While it would normally violate means-rationality for an agent to ensure now that they will later lack the means they require to achieve their goal, this is not true when the means in question is the goal itself. Means-rationality does not prohibit setting oneself up to fail concerning a goal one currently has but will not have at the moment of failure, as this never causes an agent to fail to achieve the goal that they have at the time of failing to achieve it. An agent cannot have failed to achieve a goal due to abandoning that goal while it still has that goal. Such a failure necessarily occurs after the agent no longer has that goal: but at that point, it is not the agent’s goal.

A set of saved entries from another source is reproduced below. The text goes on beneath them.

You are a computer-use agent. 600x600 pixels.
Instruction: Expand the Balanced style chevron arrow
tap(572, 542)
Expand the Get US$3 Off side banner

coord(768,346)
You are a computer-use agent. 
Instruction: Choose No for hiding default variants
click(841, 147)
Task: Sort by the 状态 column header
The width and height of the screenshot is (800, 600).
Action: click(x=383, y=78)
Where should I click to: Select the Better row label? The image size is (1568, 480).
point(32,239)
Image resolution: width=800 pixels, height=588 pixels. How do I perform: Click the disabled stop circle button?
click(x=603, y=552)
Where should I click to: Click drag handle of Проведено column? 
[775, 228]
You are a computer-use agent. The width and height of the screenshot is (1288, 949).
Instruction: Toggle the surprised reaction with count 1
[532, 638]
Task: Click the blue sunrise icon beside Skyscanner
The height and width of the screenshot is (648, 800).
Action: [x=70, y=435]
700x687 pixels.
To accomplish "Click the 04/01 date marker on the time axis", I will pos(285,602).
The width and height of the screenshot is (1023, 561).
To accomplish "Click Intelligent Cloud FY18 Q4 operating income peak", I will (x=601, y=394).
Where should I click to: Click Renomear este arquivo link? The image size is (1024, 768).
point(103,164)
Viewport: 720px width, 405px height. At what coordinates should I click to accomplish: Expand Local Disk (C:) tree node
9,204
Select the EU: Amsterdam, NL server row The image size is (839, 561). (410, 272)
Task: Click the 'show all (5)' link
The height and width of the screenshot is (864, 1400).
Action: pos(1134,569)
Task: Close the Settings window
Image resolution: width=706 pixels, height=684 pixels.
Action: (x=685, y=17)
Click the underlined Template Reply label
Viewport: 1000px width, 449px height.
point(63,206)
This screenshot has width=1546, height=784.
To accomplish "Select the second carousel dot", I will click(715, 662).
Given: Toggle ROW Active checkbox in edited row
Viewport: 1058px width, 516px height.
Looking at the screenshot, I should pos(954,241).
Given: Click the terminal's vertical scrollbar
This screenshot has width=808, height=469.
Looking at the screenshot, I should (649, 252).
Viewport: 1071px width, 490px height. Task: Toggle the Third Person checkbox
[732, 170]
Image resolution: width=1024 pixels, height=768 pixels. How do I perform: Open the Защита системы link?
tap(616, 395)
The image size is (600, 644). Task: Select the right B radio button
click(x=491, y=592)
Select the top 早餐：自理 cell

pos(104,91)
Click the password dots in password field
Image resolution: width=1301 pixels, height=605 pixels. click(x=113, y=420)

The problem with this reasoning is that failing to achieve one’s goal is not constitutive of means-irrationality. What’s constitutive of means-irrationality is failing to take the necessary means to achieve one’s goal. And maintaining one’s goal is a necessary means to achieve one’s goal (again, with the usual exceptions; see fn. 1). At time D, Marian can see that if she doesn’t keep her paint-the-wall-blue goal, the wall won’t get painted blue. Since painting the wall blue is what she wants (at D), not keeping that goal is means-irrational at D.
It’s not exactly the same of course but Yudkowsky has been predicting that ASIs would be able to effectively hack people’s minds for a really long time.